¡Oh, Fabio!
Luis Sánchez-Moliní
Esplendor del Palacio Real
Don Camilo era el párroco y Peppone el alcalde comunista de una ficticia localidad italiana, Ponteratto. El creador de ambos personajes fue Giovannino Guareschi, un escritor italiano de vida azarosa. Católico y monárquico, pasó dos años en un campo de concentración nazi por desertar de la República de Saló. Más tarde, ya en tiempos republicanos, le esperaría de nuevo un tiempo en prisión por difamar al presidente De Gasperi. Todo este berenjenal vital no impidió que sus relatos sobre el tira y afloja cotidiano entre el regidor comunista y el párroco de Ponteratto se convirtieran en un retrato canónico del consenso italiano de posguerra. En una alegoría, digamos, del suelo social que tuvo el pacto constitucional.
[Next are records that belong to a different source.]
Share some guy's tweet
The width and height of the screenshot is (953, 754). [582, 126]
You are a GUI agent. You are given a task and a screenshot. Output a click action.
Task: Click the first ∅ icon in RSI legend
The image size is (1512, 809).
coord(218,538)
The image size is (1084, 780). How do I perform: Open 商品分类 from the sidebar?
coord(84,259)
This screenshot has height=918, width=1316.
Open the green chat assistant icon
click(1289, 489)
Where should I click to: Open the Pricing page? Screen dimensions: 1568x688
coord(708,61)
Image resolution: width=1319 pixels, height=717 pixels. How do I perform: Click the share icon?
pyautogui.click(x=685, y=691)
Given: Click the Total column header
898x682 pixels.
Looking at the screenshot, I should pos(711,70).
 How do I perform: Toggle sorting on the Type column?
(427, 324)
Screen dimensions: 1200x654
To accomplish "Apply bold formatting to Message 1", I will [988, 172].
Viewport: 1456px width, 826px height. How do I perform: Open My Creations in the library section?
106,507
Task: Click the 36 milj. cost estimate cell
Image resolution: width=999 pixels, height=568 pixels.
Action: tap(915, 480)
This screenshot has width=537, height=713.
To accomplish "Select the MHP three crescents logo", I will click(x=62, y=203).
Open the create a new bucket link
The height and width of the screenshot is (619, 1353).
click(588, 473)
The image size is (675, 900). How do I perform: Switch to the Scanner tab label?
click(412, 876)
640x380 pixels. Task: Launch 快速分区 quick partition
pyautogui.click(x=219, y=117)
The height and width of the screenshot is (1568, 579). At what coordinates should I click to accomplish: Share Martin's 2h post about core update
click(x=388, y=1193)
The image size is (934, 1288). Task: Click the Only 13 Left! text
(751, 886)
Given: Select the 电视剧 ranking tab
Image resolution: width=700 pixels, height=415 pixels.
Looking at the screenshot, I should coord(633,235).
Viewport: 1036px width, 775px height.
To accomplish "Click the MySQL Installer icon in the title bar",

El nombre que dio a esta saga de cuentos, Mondo Piccolo, da una buena pista del porqué. Peppone y Camilo, antagonistas en casi todo, socializaban, al igual que los propios italianos, dentro de un mismo mundo y sobre la base de unos elementos comunes de fraternidad y de virtud. En uno de esos relatos, Peppone y Camilo se confabulan incluso para sincronizar a la mayor precisión el reloj del ayuntamiento con el del campanario. Los antagonistas no sólo vivían el mismo espacio sino el mismo tiempo. Hace un par de días, el periodista del New York Times, David Brooks, escribía una extensa pieza sobre los pecados de las clases educadas, en referencia a los estudiantes universitarios que conforman la élite intelectual de los USA y que se caracterizan, entre otras cosas, por mantener opiniones progresistas y mostrarse especialmente activos en determinadas causas que redundan en su distinción ideológica. Insistía Brooks en la particularidad de que la mayoría de estos estudiantes no compartirá en su vida un espacio de socialización con aquellos que son objeto de su causa social, las clases de renta más baja, que, en su mayoría, son reacios al discurso redistributivo y votantes de Trump. El conflicto, el antagonismo político, no era ajeno al orden constitucional de posguerra. Al contrario, era consustancial, tanto como lo era la existencia de un mundo compartido, de lugares de socialización común y promiscuidad ideológica. La era de la desintegración ha requerido romper estos espacios físicos y abrir guetos en la red. Buen ejemplo de ello es que, sin que otros muchos supieran de su nombre o existencia, miles de españoles han dado su voto a un sórdido propagandista que predica con éxito en su pequeño inframundo digital.